Briar frowned. Evvy wondered why. He might be caring for these people, but their squabbles weren’t his.

“They’ll kill us all,” another boy argued. “If they don’t, you know Snake Sniffers and Rockheads will move in and pick us off. Look around! Half of us can’t even fight!”

“The Vipers have the takameri to buy weapons for them,” added Douna, the girl who had led Briar and Evvy here. “What’s she going to get them next? Axes? Swords?”

A youth added, “If she’s paying out that coin, I say she ought to pay it for weapons for us, too.”

Evvy was impressed. None of the gang people she knew had the sense to think of things like this. They were too tied up with honor and protecting their ground.

“They want us to join and I don’t want anybody else dying,” said a male voice. “Hands. For joining?” Most of the walking Camelguts’ hands rose. Other hands were raised as the kids in beds, those who were awake, cast their vote.

“Come on,” Briar told Evvy, disgusted. “I’d've fought till the end of time before joining a gang that killed a mate of mine. We’re finished here.” He waved to those of the gang who looked at him, and led Evvy out into the open air.

She followed, dazed. Was it possible she’d been wrong, that he really had belonged to a gang once? That was just the kind of thing she’d expect a gang boy to say.

It was the first time that Ikrum Fazhal had visited Lady Zenadia doa Attaneh’s home before sunset, but she had ordered that he was to come the moment there was word on the Camelgut matter. As her expressionless servants admitted him through the tradesmen’s gate and led him to the patio and garden where the lady usually saw him, Ikrum wondered what they made of her interest in thukdaks like the Vipers. He could tell that they were as much in awe of her as he was, or they would have found their own w

ays to end his visits.

They left him standing before the couch where she usually sat. They had placed a pitcher of wine, a cup, and a bowl of fruit there for her. Ikrum was not even tempted to help himself. The one time he’d been so bold, he’d discovered that she carried a thin, bladed crop in her expensive draperies. It had left a broad scar across the back of his right hand, right between his Viper initiation scars.

Sometimes he wondered what would have happened if he and some other Vipers hadn’t mistaken her for an overpriced prostitute wandering the Grand Bazaar one night. They’d grabbed her and dragged her into a nook between closed stalls, meaning to strip her of her jewels and her silks. Instead they had discovered her shadows, the armsmaster and the mute, and the lady’s own tiny dagger, which she laid against the big vein under Ikrum’s jaw. He had thought he was dead. Then he had told her, “Cut hard and fast and get it over with,” and she began to laugh.

She liked his courage, she had said. She took him to a shop that sold coffee, buying him pastries and cups of that bitter, expensive drink. Her armsmaster and the mute sat Ikrum’s friends on the carpets in front of the shop and kept them from running away.

Terror-sweat poured from his body when he had learned that she was the amir’s aunt, a lady from one of the great noble houses. He saw his headless corpse and those of his friends dangling from Justice Rock. Instead of calling the Watch, she asked about him and the Vipers.
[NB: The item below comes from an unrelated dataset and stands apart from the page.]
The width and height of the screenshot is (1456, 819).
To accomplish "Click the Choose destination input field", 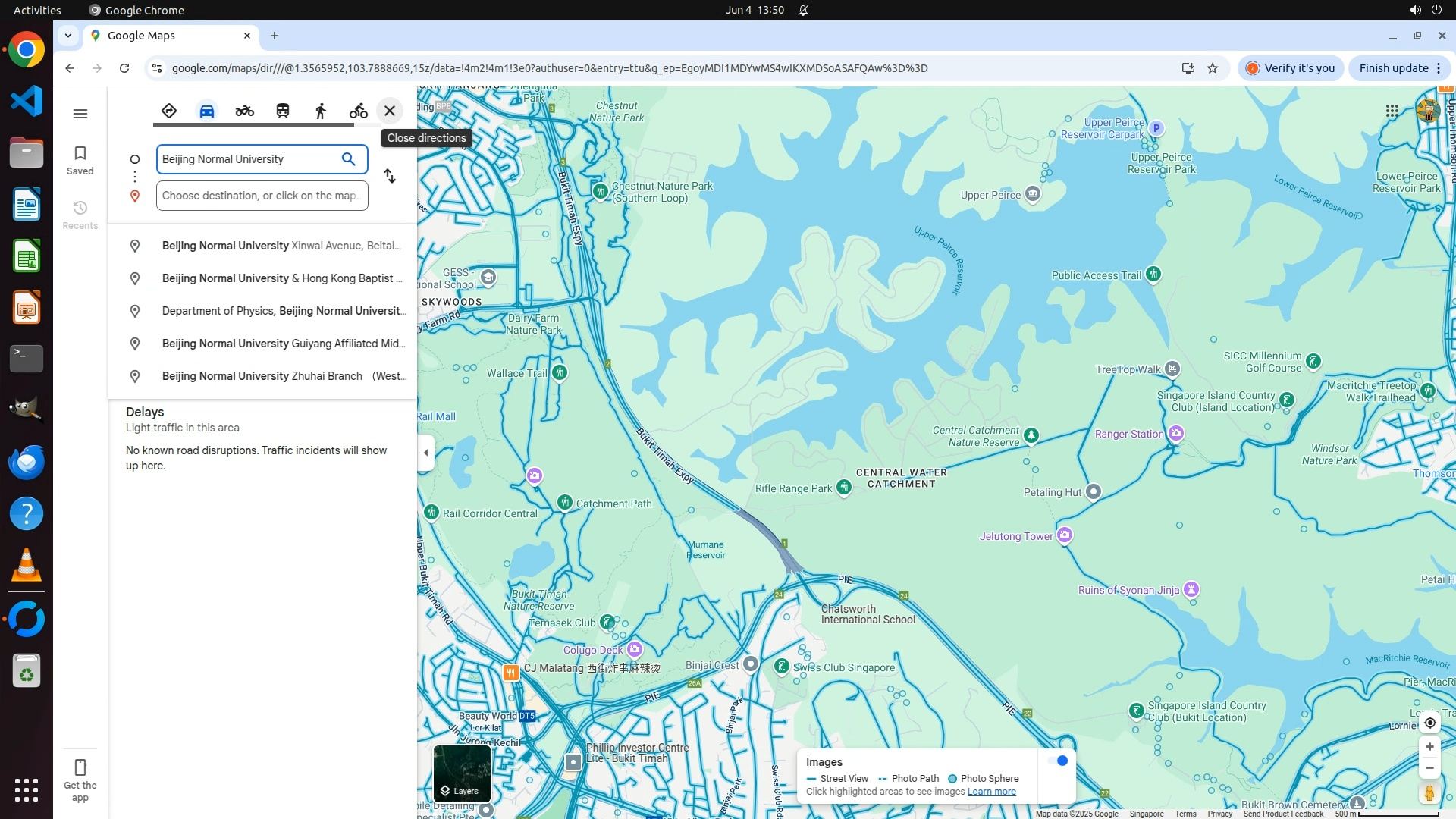I will click(x=262, y=196).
She asked and listened so well that Ikrum found himself telling her his troubles. He even talked of the slight he had been dealt by the city’s richest and most powerful gang, the Gate Lords, who held all the territory between the Grand Bazaar, Golden House, and the Hajra Gate. Ikrum had foolishly fallen in love with the sister of the Gate Lords’ tesku, or leader. The tesku had told Gate Lords and Vipers alike that he would never allow his sister to go with the tesku of a pack of glorified errand boys.